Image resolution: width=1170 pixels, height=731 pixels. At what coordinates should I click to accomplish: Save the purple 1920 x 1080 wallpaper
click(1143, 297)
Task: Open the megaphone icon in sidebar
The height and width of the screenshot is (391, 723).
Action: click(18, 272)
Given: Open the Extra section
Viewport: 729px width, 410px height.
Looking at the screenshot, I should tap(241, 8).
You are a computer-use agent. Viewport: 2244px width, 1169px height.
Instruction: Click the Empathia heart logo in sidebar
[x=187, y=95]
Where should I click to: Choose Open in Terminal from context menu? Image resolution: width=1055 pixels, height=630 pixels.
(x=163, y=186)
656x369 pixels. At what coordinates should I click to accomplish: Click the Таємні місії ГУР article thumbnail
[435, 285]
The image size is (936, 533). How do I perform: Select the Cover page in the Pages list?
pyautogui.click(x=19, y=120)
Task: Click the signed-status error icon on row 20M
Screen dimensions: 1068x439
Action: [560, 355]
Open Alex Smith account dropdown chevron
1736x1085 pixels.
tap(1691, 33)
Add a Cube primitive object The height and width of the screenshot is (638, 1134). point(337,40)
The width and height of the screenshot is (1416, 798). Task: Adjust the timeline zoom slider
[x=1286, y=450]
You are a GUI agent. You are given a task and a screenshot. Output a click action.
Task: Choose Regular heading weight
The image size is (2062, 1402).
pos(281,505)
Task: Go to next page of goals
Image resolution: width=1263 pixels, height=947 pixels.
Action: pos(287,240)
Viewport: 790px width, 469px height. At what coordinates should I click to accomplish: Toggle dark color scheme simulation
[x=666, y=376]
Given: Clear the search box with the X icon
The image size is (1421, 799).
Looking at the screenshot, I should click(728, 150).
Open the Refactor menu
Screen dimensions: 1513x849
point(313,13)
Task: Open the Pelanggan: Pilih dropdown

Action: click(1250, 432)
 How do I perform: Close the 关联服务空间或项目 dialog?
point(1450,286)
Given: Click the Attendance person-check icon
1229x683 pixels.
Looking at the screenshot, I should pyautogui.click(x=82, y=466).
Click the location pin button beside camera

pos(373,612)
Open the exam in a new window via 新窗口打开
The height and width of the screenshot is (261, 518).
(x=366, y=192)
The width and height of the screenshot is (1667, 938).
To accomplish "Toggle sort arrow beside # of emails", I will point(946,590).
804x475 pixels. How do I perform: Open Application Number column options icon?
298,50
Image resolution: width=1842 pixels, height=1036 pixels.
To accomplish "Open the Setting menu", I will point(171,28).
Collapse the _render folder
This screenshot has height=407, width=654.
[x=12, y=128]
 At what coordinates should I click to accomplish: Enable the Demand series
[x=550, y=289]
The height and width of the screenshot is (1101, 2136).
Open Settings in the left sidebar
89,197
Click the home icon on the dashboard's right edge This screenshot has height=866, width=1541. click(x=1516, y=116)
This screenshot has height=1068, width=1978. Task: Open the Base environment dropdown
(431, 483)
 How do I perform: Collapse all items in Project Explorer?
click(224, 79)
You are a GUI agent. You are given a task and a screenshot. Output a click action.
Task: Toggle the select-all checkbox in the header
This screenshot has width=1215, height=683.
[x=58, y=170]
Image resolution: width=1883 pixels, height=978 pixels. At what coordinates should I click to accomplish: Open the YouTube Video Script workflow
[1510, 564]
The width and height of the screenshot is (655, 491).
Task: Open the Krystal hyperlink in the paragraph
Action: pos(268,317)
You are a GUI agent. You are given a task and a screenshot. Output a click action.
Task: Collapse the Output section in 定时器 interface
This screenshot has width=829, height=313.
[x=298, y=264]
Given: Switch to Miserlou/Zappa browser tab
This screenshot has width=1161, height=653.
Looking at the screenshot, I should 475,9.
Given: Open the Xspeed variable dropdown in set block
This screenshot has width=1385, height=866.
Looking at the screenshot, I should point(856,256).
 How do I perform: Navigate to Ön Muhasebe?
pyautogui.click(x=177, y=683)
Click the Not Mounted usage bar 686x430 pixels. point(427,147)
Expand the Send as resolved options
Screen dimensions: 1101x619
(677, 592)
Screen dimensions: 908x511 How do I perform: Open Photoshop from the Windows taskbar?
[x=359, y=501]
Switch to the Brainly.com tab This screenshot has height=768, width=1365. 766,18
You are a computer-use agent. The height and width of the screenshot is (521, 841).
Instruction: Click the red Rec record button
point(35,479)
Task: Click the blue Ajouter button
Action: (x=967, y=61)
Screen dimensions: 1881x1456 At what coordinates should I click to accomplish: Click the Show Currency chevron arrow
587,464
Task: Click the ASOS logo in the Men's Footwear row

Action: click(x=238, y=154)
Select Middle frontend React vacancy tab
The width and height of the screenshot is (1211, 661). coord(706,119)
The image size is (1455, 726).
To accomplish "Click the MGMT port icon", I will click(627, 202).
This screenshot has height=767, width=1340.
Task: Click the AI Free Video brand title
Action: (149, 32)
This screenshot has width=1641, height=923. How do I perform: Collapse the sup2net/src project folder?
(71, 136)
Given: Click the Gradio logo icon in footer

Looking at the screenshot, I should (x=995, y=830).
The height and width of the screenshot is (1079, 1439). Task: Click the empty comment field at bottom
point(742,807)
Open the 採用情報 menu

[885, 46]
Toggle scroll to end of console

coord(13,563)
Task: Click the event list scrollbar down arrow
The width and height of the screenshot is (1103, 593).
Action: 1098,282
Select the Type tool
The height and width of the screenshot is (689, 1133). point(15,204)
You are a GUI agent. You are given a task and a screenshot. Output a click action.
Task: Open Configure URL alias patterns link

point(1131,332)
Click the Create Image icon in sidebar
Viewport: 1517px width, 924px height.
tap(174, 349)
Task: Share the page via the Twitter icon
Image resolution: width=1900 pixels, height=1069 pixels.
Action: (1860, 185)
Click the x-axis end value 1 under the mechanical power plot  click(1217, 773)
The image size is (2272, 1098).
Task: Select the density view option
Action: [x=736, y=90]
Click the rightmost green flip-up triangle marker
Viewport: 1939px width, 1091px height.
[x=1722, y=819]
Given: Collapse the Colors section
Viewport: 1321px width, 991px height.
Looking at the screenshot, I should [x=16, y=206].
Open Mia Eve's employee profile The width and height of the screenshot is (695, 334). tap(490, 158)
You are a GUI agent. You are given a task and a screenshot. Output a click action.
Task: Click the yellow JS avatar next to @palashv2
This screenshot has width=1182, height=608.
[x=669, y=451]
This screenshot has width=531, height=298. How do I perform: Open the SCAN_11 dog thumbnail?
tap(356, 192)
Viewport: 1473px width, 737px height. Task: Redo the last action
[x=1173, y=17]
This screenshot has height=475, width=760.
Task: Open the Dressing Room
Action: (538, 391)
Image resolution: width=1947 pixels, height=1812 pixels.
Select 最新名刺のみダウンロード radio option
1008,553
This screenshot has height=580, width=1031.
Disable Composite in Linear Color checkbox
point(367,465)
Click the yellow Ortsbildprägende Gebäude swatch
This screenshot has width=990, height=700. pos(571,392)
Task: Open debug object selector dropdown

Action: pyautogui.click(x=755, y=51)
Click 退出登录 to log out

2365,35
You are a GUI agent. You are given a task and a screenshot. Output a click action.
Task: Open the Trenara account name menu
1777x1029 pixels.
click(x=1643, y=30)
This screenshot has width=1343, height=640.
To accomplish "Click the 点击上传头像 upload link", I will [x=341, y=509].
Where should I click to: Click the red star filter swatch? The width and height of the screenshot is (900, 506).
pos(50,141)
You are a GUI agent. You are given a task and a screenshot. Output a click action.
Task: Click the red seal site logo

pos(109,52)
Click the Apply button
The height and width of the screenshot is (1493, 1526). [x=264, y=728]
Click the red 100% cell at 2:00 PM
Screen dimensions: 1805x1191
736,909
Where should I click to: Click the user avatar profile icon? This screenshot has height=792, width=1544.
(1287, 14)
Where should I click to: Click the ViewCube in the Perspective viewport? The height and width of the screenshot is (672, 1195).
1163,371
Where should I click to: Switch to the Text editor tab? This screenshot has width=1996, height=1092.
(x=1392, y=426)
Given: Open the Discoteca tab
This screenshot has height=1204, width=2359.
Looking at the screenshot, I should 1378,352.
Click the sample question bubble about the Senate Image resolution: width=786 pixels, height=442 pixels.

Description of the task. When you reach the line holding "Instruction: Click the Empathia" in the records above, begin reproducing exactly, stop after the line holding "Task: Go to next page of goals", and output nothing else.

Result below.
Instruction: Click the Empathia heart logo in sidebar
[x=187, y=95]
Where should I click to: Choose Open in Terminal from context menu? Image resolution: width=1055 pixels, height=630 pixels.
(x=163, y=186)
656x369 pixels. At what coordinates should I click to accomplish: Click the Таємні місії ГУР article thumbnail
[435, 285]
The image size is (936, 533). How do I perform: Select the Cover page in the Pages list?
pyautogui.click(x=19, y=120)
Task: Click the signed-status error icon on row 20M
Screen dimensions: 1068x439
Action: [560, 355]
Open Alex Smith account dropdown chevron
1736x1085 pixels.
tap(1691, 33)
Add a Cube primitive object The height and width of the screenshot is (638, 1134). point(337,40)
The width and height of the screenshot is (1416, 798). Task: Adjust the timeline zoom slider
[x=1286, y=450]
You are a GUI agent. You are given a task and a screenshot. Output a click action.
Task: Choose Regular heading weight
The image size is (2062, 1402).
pos(281,505)
Task: Go to next page of goals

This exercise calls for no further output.